Directions for this task — Below are records; please set down exactly the lines from the first through the one containing "افزودن به سبد خرید [button] (901, 1487)".

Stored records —

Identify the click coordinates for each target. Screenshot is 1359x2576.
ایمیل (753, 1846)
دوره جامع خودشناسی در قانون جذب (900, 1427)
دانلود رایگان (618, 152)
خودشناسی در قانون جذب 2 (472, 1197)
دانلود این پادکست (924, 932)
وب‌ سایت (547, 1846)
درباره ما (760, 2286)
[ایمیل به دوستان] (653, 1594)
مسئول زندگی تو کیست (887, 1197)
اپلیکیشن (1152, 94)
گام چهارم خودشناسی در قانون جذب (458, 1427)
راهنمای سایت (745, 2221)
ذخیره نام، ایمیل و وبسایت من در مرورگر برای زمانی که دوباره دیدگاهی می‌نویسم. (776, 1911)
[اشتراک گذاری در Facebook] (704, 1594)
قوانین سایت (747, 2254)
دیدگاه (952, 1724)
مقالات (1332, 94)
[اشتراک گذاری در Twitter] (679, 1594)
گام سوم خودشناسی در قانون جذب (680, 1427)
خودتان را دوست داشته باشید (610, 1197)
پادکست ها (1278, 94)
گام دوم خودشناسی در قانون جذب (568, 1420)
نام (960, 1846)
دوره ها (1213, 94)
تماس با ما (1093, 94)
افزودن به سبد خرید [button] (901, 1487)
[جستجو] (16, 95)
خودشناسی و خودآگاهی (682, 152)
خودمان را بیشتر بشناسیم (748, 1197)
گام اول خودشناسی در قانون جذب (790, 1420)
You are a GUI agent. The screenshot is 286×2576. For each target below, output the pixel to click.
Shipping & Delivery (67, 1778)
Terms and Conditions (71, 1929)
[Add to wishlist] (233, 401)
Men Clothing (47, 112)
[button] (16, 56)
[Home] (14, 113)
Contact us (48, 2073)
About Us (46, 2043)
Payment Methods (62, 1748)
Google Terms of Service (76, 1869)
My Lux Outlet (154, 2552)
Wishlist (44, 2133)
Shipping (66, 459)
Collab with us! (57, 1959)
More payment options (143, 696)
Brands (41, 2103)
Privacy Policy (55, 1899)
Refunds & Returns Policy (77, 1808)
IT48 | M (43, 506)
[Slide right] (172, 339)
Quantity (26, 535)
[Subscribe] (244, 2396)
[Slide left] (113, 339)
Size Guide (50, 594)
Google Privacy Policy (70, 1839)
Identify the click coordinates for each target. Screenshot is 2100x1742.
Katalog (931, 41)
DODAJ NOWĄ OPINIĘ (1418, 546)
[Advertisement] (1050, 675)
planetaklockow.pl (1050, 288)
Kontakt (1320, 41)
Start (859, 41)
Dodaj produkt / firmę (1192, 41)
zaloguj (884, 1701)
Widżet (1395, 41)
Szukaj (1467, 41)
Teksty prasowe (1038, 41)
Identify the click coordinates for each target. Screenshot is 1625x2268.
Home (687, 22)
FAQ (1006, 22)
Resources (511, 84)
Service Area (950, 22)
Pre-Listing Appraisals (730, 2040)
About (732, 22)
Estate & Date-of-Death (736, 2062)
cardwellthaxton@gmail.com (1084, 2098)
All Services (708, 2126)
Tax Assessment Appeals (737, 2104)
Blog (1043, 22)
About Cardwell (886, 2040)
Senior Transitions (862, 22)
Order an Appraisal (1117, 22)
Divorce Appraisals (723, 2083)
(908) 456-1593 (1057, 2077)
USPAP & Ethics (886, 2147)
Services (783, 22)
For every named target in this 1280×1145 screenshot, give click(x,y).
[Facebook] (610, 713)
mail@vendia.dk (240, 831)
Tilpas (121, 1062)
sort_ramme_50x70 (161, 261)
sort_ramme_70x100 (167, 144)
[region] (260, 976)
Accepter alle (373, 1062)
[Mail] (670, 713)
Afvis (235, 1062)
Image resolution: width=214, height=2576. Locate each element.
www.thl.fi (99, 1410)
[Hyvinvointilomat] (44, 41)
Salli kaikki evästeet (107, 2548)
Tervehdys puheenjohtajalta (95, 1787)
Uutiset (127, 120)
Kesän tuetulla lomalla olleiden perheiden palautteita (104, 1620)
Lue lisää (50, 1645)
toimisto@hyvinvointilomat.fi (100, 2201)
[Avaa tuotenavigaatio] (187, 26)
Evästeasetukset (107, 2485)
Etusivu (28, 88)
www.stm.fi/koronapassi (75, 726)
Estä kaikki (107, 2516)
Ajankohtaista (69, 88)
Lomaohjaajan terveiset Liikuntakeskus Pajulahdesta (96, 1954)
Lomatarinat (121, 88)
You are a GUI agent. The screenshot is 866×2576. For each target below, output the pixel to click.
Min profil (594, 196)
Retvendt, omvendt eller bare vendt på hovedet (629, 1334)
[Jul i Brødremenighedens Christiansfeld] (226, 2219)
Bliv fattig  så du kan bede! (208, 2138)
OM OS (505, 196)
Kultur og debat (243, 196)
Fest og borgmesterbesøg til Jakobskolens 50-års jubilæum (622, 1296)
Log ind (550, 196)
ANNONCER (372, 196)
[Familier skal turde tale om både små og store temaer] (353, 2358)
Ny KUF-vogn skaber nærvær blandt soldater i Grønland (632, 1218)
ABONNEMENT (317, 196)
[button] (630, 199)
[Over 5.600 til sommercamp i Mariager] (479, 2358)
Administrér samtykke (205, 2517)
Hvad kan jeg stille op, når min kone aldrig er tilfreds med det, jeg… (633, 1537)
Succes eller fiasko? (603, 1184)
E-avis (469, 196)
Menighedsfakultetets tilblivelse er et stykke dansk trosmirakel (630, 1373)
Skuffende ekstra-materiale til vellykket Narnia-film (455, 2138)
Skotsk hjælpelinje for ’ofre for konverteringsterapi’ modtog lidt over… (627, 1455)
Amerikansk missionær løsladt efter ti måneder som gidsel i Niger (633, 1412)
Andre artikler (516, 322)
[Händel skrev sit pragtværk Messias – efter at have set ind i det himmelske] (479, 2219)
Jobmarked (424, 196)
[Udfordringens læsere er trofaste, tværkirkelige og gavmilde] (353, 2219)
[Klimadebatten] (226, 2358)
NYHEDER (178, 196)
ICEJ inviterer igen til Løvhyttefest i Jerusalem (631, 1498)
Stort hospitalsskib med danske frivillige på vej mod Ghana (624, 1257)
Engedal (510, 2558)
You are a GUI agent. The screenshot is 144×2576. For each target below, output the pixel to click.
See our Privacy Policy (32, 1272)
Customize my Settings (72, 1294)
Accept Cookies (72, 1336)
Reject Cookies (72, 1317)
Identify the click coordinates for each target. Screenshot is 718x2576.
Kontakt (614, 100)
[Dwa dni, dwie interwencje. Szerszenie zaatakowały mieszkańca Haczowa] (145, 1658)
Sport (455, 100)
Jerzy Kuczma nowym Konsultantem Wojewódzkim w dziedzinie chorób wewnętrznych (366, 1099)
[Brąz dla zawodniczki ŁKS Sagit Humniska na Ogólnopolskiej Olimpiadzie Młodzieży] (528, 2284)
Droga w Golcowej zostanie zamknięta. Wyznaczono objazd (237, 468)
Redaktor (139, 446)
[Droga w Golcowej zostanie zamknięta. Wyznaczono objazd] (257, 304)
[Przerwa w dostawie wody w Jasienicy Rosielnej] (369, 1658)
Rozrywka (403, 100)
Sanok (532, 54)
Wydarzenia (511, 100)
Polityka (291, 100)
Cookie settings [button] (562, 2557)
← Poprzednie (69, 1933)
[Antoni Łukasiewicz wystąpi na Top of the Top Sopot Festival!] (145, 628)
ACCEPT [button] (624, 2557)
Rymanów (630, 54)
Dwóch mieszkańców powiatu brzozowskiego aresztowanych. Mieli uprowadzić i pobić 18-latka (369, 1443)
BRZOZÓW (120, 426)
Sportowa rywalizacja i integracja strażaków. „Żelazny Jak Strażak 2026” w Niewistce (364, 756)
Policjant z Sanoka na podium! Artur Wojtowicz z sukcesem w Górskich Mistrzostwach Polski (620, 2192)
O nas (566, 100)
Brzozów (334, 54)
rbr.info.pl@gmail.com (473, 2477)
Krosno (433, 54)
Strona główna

Result of the task —
Identify the click coordinates for each target. Screenshot is 1359x2576.
ایمیل (753, 1846)
دوره جامع خودشناسی در قانون جذب (900, 1427)
دانلود رایگان (618, 152)
خودشناسی در قانون جذب 2 (472, 1197)
دانلود این پادکست (924, 932)
وب‌ سایت (547, 1846)
درباره ما (760, 2286)
[ایمیل به دوستان] (653, 1594)
مسئول زندگی تو کیست (887, 1197)
اپلیکیشن (1152, 94)
گام چهارم خودشناسی در قانون جذب (458, 1427)
راهنمای سایت (745, 2221)
ذخیره نام، ایمیل و وبسایت من در مرورگر برای زمانی که دوباره دیدگاهی می‌نویسم. (776, 1911)
[اشتراک گذاری در Facebook] (704, 1594)
قوانین سایت (747, 2254)
دیدگاه (952, 1724)
مقالات (1332, 94)
[اشتراک گذاری در Twitter] (679, 1594)
گام سوم خودشناسی در قانون جذب (680, 1427)
خودتان را دوست داشته باشید (610, 1197)
پادکست ها (1278, 94)
گام دوم خودشناسی در قانون جذب (568, 1420)
نام (960, 1846)
دوره ها (1213, 94)
تماس با ما (1093, 94)
افزودن به سبد خرید [button] (901, 1487)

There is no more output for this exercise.